Task: Print the material below exactly as it stands, from the line that contains "Viewport: 565px width, 524px" through the line that contains "click(x=182, y=69)", and nothing else.

A few records
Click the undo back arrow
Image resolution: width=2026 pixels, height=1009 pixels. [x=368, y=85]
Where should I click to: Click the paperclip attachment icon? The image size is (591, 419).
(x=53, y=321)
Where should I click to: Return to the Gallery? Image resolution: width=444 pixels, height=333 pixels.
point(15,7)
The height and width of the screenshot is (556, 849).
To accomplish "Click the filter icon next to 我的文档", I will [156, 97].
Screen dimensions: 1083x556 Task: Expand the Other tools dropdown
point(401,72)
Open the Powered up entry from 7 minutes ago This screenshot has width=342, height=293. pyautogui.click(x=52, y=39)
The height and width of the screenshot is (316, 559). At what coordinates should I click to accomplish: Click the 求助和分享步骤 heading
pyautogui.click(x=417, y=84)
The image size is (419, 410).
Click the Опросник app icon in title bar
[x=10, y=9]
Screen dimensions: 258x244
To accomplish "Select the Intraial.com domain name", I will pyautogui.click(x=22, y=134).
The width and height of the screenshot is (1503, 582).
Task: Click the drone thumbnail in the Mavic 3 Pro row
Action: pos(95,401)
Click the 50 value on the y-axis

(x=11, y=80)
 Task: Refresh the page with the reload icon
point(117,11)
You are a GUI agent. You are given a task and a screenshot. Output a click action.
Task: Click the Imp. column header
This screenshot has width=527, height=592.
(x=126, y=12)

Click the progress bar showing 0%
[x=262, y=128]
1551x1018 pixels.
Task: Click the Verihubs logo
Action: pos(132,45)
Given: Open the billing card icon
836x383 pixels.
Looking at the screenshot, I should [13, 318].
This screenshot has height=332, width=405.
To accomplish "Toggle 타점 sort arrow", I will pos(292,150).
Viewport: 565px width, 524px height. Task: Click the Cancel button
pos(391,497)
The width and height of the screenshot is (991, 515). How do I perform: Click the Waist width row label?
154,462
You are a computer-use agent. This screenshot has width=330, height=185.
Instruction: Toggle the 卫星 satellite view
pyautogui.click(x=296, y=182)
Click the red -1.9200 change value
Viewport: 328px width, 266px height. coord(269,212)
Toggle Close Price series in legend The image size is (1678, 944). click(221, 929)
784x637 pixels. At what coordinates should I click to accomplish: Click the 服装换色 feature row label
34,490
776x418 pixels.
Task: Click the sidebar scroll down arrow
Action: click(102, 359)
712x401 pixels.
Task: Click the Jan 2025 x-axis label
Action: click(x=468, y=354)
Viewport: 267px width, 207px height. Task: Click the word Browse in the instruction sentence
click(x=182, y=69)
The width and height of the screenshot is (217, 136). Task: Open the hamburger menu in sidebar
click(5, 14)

Complete answer:
Viewport: 565px width, 524px height. Task: Click the Cancel button
pos(391,497)
The width and height of the screenshot is (991, 515). How do I perform: Click the Waist width row label?
154,462
You are a computer-use agent. This screenshot has width=330, height=185.
Instruction: Toggle the 卫星 satellite view
pyautogui.click(x=296, y=182)
Click the red -1.9200 change value
Viewport: 328px width, 266px height. coord(269,212)
Toggle Close Price series in legend The image size is (1678, 944). click(221, 929)
784x637 pixels. At what coordinates should I click to accomplish: Click the 服装换色 feature row label
34,490
776x418 pixels.
Task: Click the sidebar scroll down arrow
Action: click(102, 359)
712x401 pixels.
Task: Click the Jan 2025 x-axis label
Action: click(x=468, y=354)
Viewport: 267px width, 207px height. Task: Click the word Browse in the instruction sentence
click(x=182, y=69)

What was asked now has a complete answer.